また新しいスマートフォンメーカーが日本に上陸します。アジアで人気のメーカー、OPPO(オッポ)です。実は世界シェア4位という隠れたベストセラーメーカーでもあるOPPO。いったいどんな会社なのでしょう?

  • 日本で発売されるOPPO R11s

OPPOは中国の広東省をベースとするスマートフォンメーカーです。元々は音響関連製品を開発しており、2000年代初期はMP3プレーヤーを多く出していました。しかし携帯電話部門を独立させ、2008年からフィーチャーフォンを手掛けます。そのころからヤマハの音源チップを使うなど、音楽に強い携帯電話を多数送り出してきました。「OPPO=音楽製品」。中国ではそんなイメージがあったのです。ソニーがウォークマンで若者文化に強いという印象を与えたように、OPPOの名前は10代や20代の若い世代に浸透していきました。

  • 初期のころのOPPOのフィーチャーフォン

その後中国でもスマートフォンブームが始まり、2011年に初のスマートフォン「Find」を発売します。イメージキャラクターはあのレオナルド・ディカプリオで、何かを探し求め街中をさまようシーンが印象的な短編映画のようなTV CMも大きな話題となりました。Findは横スライド式のキーボードも備えており、ビジネスにも使える高性能マシンという印象も与えました。

  • OPPO初のスマホはスライドキーボード付き

その後OPPOは本体形状の差別化に取り組んでいきました。2012年には当時世界最薄という、厚さ6.65ミリの「Finder」を発売。このころから中国メーカー各社は最薄化競争を繰り返し、複数社が毎月のように薄型モデルを出していきました。OPPOも2014年に5ミリを切る4.85ミリの「R5」を投入。世界がiPhone 6フィーバーに湧くころ、中国では最薄スマートフォンがブームになっていたのです。

  • 2012年の最薄スマホ、Finder

この薄型化とは別に、OPPOはカメラ機能の強化にも取り組みました。SNSの普及によりセルフィーユーザーも増え、フロントカメラ画質の高性能化も各社が取り組み始めたころです。ここでOPPOが出したアイディアは世間をあっと驚かせるものでした。2013年に発売した「N1」は、本体上部の1,300万画素カメラが206度回転し、メインとフロントのカメラを1つのカメラでカバーするというアイディア製品だったのです。

  • カメラが回転するN1

このN1はギミックも大きな話題となり、OPPOに「カメラスマホ」のイメージを植え付けます。このN1はサイズを小型化した「N1 mini」、カメラ画素数を1,600万画素に引き上げた「N3」と3つのモデル展開がされました。

  • N3はカメラ画質引き上げと布調の表面仕上げ

さて薄型競争も一段落し、OPPOが次に取り組んだのが「スマートフォンへの不満の改善です」。スマートフォンを日々使っていて困ること、その一番は電池切れでしょう。メーカー公称の利用時間に対し、実際にスマートフォンを使ってみると1日も電池が持たないことも多くあります。対応としては電池のサイズを大きくする、あるいはすぐに充電できる急速充電を採用するなどの方法があります。OPPOが取り組んだのは急速充電でした。

  • OPPOはVOOCを開発

スマートフォンの急速充電は、クアルコムが「Quick Charge」として2013年から商用化しています。しかしOPPOは同社のチップセットに頼らずに採用できる技術を自社開発しました。それが「VOOC」(Voltage Open Loop Multi-step Constant-Current Charging)です。5V4Aという高い電圧を使い、安全にスマートフォンを高速充電できます。2016年ころには「5分の充電、2時間通話」がOPPOのスマートフォンのアピールポイントとして大きく使われました。

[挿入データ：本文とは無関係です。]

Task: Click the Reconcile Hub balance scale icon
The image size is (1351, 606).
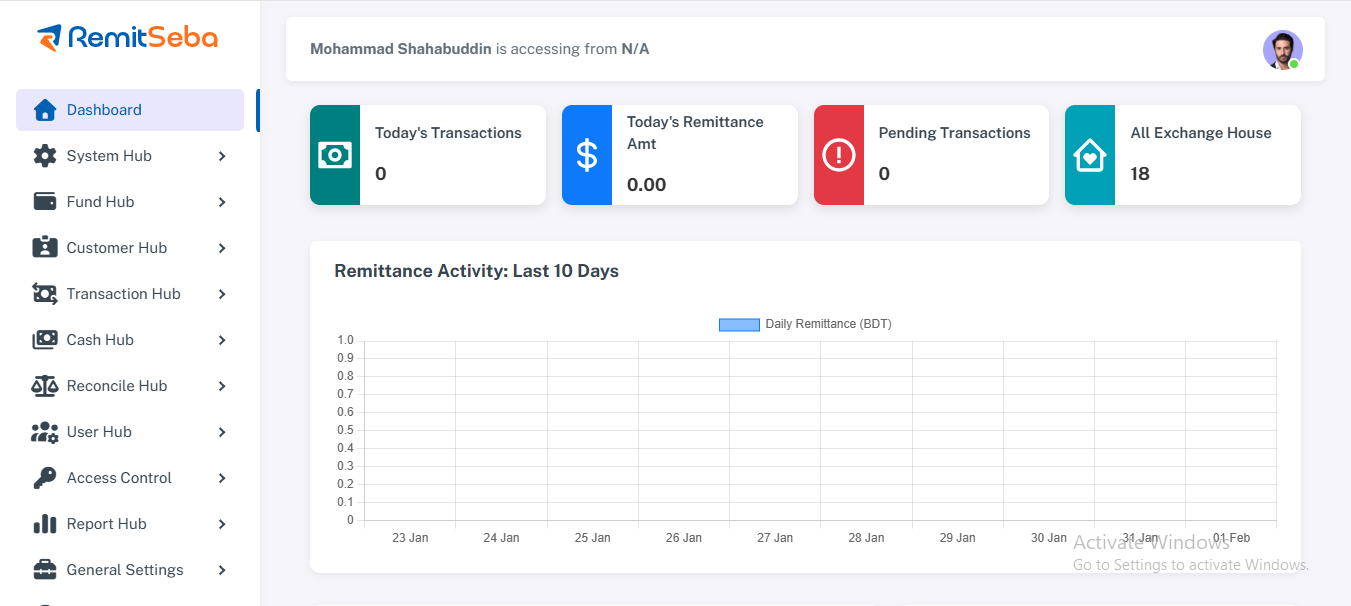Action: pyautogui.click(x=45, y=386)
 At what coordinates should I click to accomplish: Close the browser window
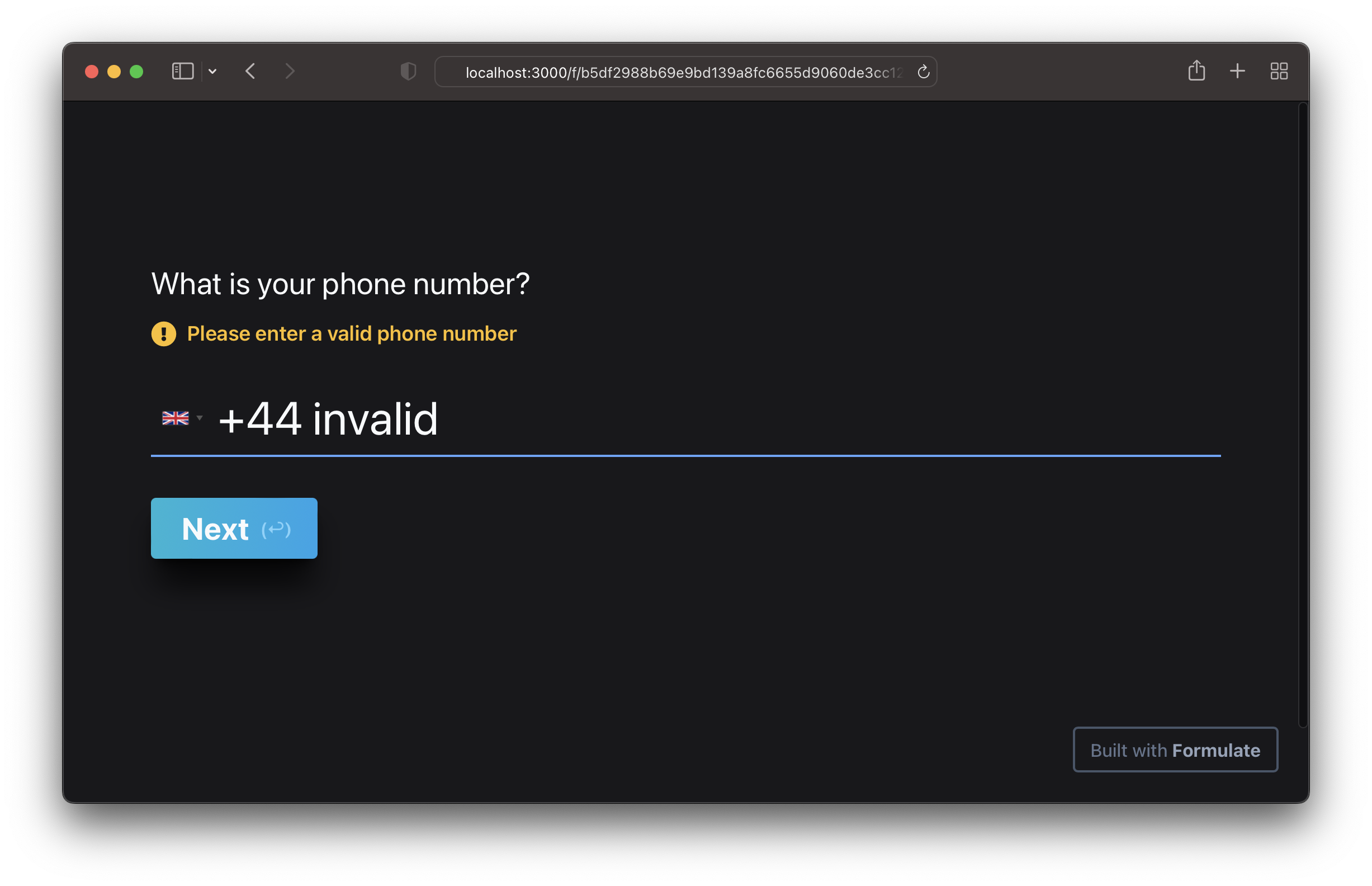click(92, 72)

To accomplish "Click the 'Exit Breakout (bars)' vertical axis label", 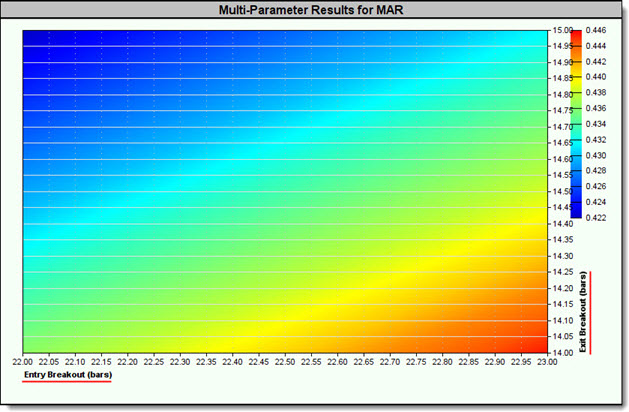I will click(x=593, y=312).
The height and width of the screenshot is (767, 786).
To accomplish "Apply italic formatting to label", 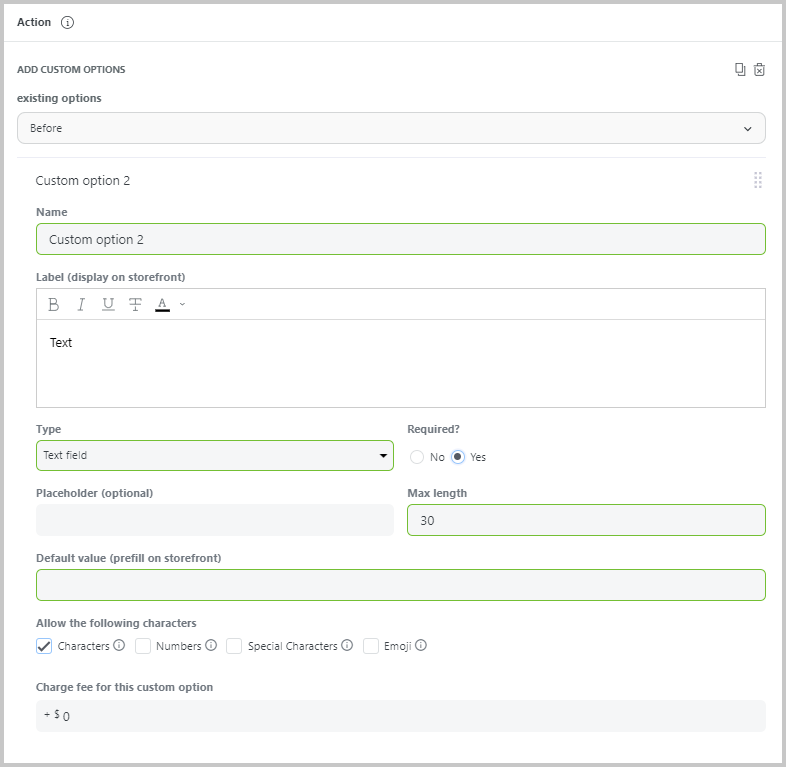I will [x=81, y=304].
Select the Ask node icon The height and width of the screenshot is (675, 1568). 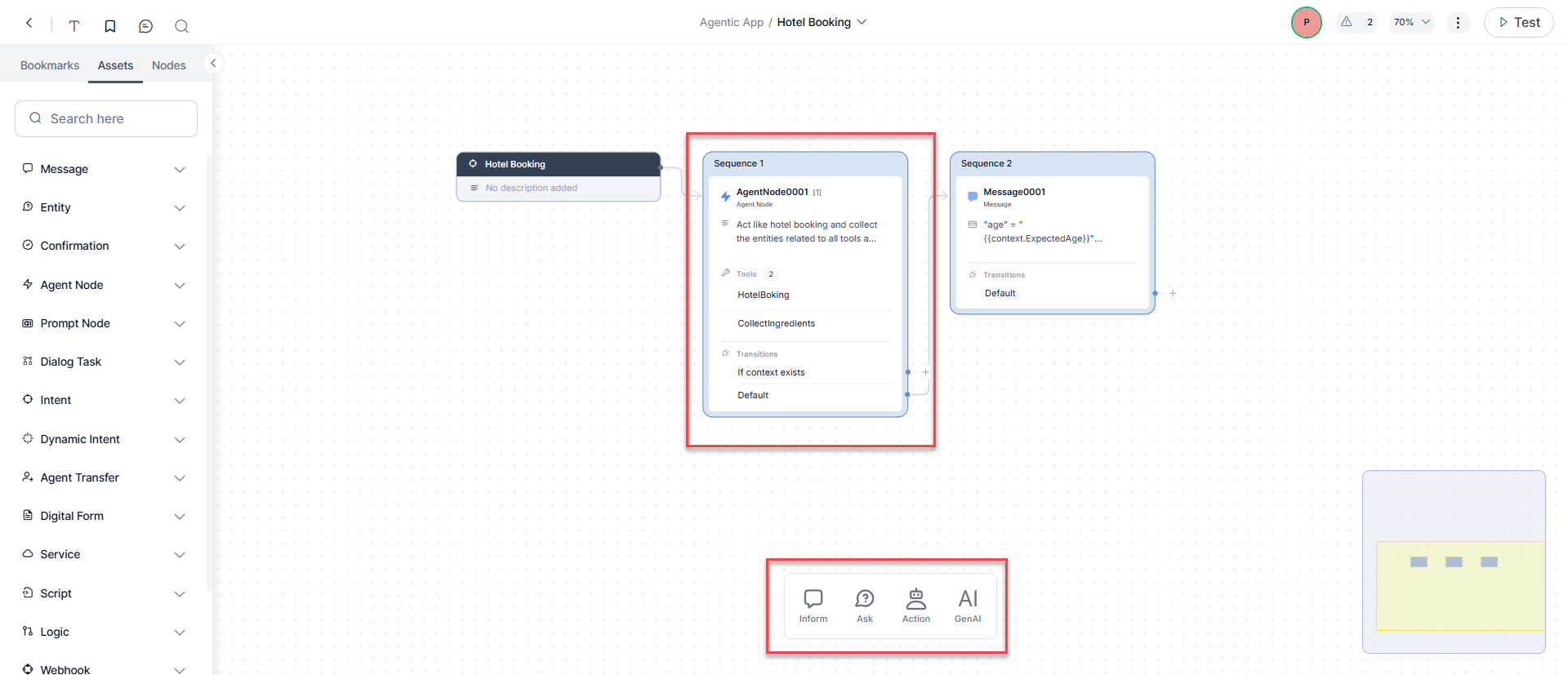[864, 606]
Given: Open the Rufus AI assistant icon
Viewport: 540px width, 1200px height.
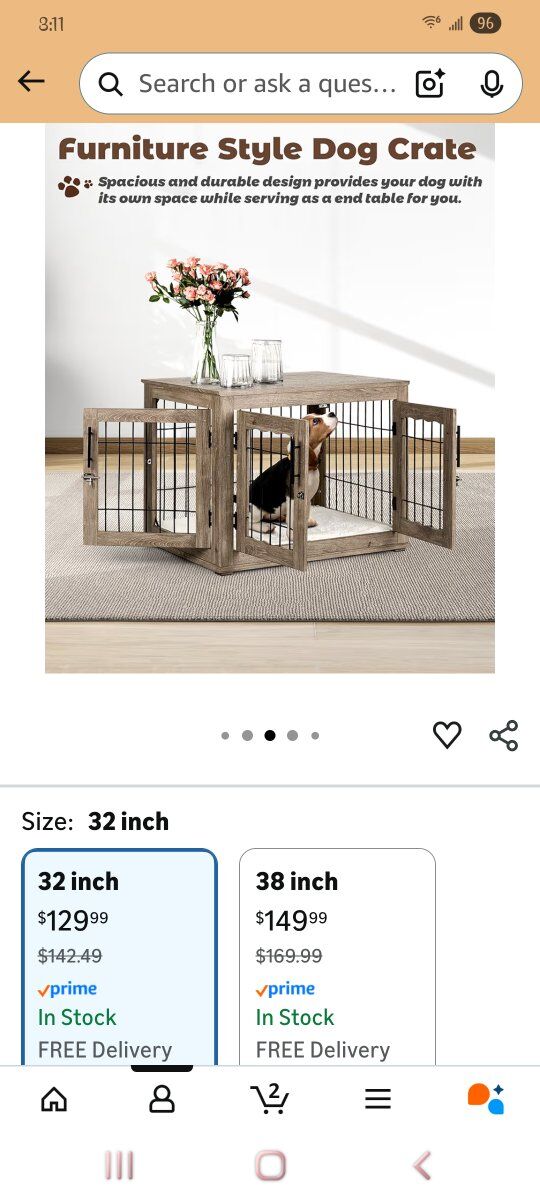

  • 5分の充電、2時間通話がこのころのモデルのセールスポイント

なおVOOCはマイクロUSBと互換端子を使います。最新モデルの「R11s」がUSB Type-CではなくマイクロUSB端子を使うのもその理由から。またVOOCの利用には専用のケーブルと充電器を使います。市販されている汎用品のマイクロUSBケーブルや充電器も利用できますが、その際は充電速度は一般的なスマートフォンと同等になります。

  • VOOC対応ケーブルはマイクロUSB互換、コネクタは緑色

薄型でスタイリッシュなデザイン、カメラの強化、高速充電とOPPOのスマートフォンは年々使いやすく、大手メーカーにも負けない性能を持つ製品になっていきました。そして2016年に発売した「R9」「R9 Plus」は画期的な製品となり、OPPO人気を一気に高めたのです。R9のカメラ性能はメインが1,300万画素、フロントが1,600万画素。つまりフロントカメラの方が高画質になったわけです。ちなみに大画面モデルのR9 Plusは前後どちらも1,600万画素カメラですが、OPPOがアピールしたのはフロントカメラでした。

  • フロントカメラ強化のR11はFCバルセロナバージョンも登場

2017年には夏に「R11」と「R11 Plus」を発売。カメラはフロントが2,000万画素、メインが2,000万+1,600万画素のデュアルを搭載しています。Apple、サムスン、ファーウェイよりも高性能なフロントカメラに、デュアル仕様になったメインカメラ。OPPOは「カメラに強い」スマートフォンメーカーの地位を各国で確固たるものにしていったのです。そしてこの2モデルに、2018年の主流となる18:9サイズのワイドディスプレイを搭載したモデルが「R11s」「R11s Plus」となります。手ごろな価格と優れたカメラで日本市場を狙うOPPO、今後の展開が楽しみです。